10. according to the decoder apparatus described in claim 5 to 9, wherein, this Control Component (63) is configured to control this limiter assembly (62) according to volume limit value (57), and this volume limit value is set by this user or manufacturer to prevent hearing impairment.

11. according to the decoder apparatus described in claim 5 to 10, wherein, this Control Component (63) is configured to control this limiter assembly (62) according to artistic limiter parameters (32), and this artistic limiter parameters is transmitted and indicates artistic limiter critical value (74a), artistic limiter value start-up time (74b) and/or artistic limiter to remove time value (74c) in this loudness metadata (3) of this bit stream (1).

12. according to the decoder apparatus described in claim 5 to 11, and wherein, this Control Component (63) is configured to control this limiter assembly (62) constantly or repeatedly.

13. according to the decoder apparatus described in claim 5 to 12, wherein, this limiter device (30) is configured to via this limiter of bypass equipment (53) bypass (51), with regard to gain and delay, the transport function of this bypass equipment is similar to the transport function of this limiter (51).

14. 1 kinds of systems, it comprises decoder apparatus (41) and scrambler, and wherein, this decoder apparatus (41) designs according in claim 1 to 13.

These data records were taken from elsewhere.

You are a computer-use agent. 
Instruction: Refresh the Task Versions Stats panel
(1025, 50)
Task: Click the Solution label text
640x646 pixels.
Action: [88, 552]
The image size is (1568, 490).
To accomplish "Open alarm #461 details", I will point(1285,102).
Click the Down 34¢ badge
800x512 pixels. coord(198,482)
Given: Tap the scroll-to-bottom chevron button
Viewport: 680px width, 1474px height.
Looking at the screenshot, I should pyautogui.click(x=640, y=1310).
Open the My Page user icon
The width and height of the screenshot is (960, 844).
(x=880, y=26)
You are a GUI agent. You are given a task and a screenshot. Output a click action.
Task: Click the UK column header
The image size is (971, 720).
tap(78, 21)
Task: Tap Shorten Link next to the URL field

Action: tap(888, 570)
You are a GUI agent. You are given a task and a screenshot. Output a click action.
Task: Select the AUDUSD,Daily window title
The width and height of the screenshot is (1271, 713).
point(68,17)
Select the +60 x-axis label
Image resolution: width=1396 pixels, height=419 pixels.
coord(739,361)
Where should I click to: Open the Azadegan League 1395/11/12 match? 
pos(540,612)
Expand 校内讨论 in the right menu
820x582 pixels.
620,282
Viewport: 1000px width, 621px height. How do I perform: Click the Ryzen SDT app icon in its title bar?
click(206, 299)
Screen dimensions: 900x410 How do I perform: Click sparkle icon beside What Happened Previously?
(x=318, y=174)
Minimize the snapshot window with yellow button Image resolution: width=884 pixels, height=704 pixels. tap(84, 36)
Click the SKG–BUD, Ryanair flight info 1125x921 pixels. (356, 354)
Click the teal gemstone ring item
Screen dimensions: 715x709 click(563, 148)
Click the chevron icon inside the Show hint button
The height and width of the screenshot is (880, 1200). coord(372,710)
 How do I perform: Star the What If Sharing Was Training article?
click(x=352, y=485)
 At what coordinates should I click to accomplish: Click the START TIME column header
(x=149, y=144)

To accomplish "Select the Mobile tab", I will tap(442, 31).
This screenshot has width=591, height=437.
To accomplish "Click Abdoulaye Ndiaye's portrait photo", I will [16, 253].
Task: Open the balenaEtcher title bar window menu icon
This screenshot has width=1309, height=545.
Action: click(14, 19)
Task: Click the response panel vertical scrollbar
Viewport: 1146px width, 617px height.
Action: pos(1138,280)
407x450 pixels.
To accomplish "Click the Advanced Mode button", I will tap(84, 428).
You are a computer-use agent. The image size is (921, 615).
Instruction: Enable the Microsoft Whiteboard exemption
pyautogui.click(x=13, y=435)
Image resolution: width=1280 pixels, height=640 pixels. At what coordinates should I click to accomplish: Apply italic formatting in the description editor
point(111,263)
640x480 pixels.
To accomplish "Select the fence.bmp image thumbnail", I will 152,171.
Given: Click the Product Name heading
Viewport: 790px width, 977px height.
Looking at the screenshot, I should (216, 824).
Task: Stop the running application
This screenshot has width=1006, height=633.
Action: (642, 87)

15. 1 kinds of decoding bit streams (1) are to produce the method for audio output signal (42) from this bit stream, this bit stream (1) comprises voice data (2) and selectively comprises the loudness metadata (3) containing reference loudness value (4), and the method includes the steps of:

Use audio decoder devices (9) from this voice data (2) reconstructed audio signal (8); And

Signal processor (27) is used to produce this audio output signal (42) based on this sound signal (8),

Wherein, the AGC device (10,15,28) using this signal processor (27) to comprise adjusts the loudness level of this audio output signal (42),

Wherein, by this AGC device (10,15,28) the reference loudness demoder (10) comprised produces loudness value (37), wherein, when this reference loudness value (4) is present in this bit stream, this loudness value (37) is this reference loudness value (4)

Wherein, by this AGC device (10,15,28) gain calculator (28) comprised is based on this loudness value (37) and based on volume control value (20) calculated gains value (33), this volume control value (20) is provided by the User's Interface allowing user to control this volume control value

Wherein, the loudness processor (15) comprised by this AGC device (10,15,28) controls this loudness level of this audio output signal (42) based on this yield value (33).

16. 1 kinds of computer programs, when running on a computer or a processor, this computer program is used for the method for enforcement of rights requirement described in 15.